Research Project: Conservation Practice Impacts on Water Quality at Field and Watershed Scales

Location: National Soil Erosion Research Laboratory

Title: Improvement of the Water Erosion Prediction Project (WEPP) model for quantifying field scale subsurface drainage discharge

item REVUELTA-ACOSTA, JOSEPT - Purdue University
item Flanagan, Dennis
item ENGEL, BERNARD - Purdue University
item King, Kevin

Submitted to: Agricultural Water Management
Publication Type: Peer Reviewed Journal
Publication Acceptance Date: 10/18/2020
Publication Date: 11/3/2020
Citation: Revuelta-Acosta, J.D., Flanagan, D.C., Engel, B.A., King, K.W. 2020. Improvement of the Water Erosion Prediction Project (WEPP) model for quantifying field scale subsurface drainage discharge. Agricultural Water Management. 244. Article 106597.

Interpretive Summary: Crop growth can be impeded by too little as well as too much water. Subsurface tile drains are often installed in agricultural fields in the Midwest US and elsewhere to remove excess water in the soil profile, allowing farmers earlier access to their land, and providing a better growing environment for crops. Water leaving tile drains does not contribute to surface runoff or soil erosion on fields, but can add to off-site flows, pollutant transport, and channel erosion.

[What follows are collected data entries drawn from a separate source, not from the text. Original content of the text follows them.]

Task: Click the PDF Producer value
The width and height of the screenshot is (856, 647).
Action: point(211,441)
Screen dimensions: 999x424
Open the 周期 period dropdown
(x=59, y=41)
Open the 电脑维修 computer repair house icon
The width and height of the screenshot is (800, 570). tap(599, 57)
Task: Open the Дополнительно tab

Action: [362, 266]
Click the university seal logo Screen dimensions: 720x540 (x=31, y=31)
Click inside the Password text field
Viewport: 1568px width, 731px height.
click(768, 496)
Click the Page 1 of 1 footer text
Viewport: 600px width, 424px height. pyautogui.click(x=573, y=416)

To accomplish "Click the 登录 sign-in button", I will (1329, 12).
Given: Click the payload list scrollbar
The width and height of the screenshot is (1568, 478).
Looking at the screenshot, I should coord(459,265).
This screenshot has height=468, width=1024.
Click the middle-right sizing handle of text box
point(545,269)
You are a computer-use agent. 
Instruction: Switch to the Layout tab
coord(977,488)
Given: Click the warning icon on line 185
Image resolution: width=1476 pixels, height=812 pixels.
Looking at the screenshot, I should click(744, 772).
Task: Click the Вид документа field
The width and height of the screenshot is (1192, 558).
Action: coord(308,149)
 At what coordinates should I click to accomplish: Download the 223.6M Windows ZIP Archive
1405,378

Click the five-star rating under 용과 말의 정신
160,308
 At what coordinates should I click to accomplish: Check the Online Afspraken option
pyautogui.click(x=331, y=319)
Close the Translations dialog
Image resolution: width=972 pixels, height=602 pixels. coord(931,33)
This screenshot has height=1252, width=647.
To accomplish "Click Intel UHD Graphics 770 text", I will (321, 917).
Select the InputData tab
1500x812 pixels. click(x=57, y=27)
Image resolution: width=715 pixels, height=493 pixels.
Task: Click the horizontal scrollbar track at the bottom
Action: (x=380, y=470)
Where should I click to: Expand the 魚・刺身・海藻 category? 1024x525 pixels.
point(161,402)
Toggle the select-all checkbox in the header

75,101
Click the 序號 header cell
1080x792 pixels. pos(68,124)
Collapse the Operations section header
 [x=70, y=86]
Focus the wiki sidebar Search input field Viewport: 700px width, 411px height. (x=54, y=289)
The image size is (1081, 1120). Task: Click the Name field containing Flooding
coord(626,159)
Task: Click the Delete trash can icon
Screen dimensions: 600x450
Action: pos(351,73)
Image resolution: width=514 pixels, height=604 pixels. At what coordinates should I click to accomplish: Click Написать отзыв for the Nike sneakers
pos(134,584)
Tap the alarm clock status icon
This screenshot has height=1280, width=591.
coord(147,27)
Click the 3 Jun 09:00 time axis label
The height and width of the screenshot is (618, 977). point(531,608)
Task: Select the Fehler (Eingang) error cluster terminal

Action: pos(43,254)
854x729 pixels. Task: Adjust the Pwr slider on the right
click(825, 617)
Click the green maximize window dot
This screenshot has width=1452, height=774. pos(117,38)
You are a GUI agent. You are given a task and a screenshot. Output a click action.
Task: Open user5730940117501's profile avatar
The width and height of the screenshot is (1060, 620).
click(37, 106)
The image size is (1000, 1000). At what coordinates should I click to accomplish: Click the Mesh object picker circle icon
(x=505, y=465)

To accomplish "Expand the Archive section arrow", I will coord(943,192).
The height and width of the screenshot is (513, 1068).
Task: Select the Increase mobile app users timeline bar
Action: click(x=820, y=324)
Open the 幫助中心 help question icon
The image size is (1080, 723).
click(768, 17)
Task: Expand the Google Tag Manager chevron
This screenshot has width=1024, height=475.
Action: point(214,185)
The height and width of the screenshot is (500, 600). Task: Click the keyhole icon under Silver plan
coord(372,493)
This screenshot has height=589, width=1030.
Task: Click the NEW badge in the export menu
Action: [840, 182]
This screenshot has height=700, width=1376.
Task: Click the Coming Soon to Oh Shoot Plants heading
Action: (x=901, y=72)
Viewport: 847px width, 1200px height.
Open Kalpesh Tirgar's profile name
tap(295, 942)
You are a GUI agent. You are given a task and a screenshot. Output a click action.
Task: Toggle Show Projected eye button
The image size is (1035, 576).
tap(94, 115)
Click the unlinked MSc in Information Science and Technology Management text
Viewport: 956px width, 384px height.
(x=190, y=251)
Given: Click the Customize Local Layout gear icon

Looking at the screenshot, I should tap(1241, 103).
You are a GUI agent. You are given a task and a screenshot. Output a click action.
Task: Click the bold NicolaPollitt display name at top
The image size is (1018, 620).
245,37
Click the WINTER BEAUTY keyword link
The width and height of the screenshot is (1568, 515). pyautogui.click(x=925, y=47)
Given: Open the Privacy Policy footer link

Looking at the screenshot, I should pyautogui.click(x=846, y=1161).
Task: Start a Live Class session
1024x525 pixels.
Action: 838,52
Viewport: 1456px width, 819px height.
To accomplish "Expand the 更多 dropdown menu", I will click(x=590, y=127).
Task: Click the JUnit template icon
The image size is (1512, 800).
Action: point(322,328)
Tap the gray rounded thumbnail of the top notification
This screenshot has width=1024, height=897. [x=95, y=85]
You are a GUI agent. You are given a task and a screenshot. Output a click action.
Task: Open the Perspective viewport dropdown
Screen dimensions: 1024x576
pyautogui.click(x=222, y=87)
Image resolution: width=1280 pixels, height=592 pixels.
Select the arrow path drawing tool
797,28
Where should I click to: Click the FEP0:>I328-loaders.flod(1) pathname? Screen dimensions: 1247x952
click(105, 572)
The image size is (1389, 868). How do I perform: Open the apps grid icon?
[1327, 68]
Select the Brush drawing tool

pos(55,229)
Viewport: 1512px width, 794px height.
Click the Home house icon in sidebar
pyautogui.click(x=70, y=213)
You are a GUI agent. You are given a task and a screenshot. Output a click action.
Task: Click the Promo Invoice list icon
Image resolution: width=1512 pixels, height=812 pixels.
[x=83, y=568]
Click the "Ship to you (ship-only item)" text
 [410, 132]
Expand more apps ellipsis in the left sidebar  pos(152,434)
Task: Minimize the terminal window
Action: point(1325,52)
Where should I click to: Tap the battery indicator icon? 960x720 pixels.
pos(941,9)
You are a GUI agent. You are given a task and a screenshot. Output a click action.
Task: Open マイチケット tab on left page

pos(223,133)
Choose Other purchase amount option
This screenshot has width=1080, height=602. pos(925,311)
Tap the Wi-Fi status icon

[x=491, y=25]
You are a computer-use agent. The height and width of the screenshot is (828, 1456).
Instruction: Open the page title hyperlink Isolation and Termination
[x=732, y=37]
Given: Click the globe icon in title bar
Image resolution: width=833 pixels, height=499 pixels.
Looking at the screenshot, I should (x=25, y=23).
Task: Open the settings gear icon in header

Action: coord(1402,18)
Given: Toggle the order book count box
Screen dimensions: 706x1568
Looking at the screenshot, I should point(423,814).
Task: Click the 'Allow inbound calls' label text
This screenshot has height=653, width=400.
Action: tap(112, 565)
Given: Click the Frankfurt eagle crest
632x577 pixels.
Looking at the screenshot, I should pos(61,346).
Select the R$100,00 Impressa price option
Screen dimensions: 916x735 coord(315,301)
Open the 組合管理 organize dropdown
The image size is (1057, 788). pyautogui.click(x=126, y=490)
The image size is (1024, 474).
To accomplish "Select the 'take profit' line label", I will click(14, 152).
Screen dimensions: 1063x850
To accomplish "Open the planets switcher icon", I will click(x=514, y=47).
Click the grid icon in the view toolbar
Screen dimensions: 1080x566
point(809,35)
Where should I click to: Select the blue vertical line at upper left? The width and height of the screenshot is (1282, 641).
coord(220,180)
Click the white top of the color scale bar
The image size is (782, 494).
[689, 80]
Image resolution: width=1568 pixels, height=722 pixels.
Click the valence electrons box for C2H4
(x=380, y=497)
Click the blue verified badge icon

In this research we modified a computer simulation model used to predict cropland soil erosion to better account for tile drainage and water leaving fields from subsurface drains. Different equations and logic were used, and the model predicted tile drainage was compared to measured values from four field sites in northwestern Ohio and northeastern Indiana. We found that the enhanced model using the new equations and approach did a better job of estimating the amount of water leaving the four fields through the tile drains. This research impacts scientists, students, conservation agency personnel, and others involved in soil and water conservation efforts, and use of computer simulation models to predict runoff, tile drainage, and soil loss from agricultural fields. As the use of tile drains becomes more widespread, being able to simulate their effects becomes more important as well.

Technical Abstract: In the poorly drained regions of the world, subsurface drainage systems are required to remove excess water for crop growth. Plastic drains alter a field’s hydrology by lowering the water table, reducing surface ponding, and reducing surface runoff. One significant concern with the use of subsurface drainage systems is adverse environmental effects because of the modification of the soil water dynamics. Some effects include the reduction of ecological services since wetlands change to croplands, water quality concerns, particularly sediment, nitrogen, and phosphorus losses in agricultural subsurface discharge water, as well as changes in the volume and timing of off-site discharges. Hydrological simulation models predict surface and artificial subsurface flow at different scales. Often in these models, Hooghoudt-based expressions are adapted in their internal algorithms. In this study, the Water Erosion Prediction Project (WEPP) model, developed by the United States Department of Agriculture - Agricultural Research Service (USDA-ARS) for soil and water conservation planning activities, was tested and improved to simulate surface and subsurface discharges. The modified WEPP model was tested and validated on an extensive dataset collected at four experimental sites managed by USDA-ARS within the Lake Erie Watershed. Predicted drainage discharges show Nash-Sutcliffe Efficiency (NSE) values ranging from 0.50 to 0.70, and Percent Bias ranging from -30% to +15% at daily and monthly resolutions. Evidence suggests that the WEPP model can be used to produce reliable estimates of subsurface flow with minimum calibration. Future work includes the extension of the model for quantifying subsurface drainage under controlled water table and watershed-scale simulations.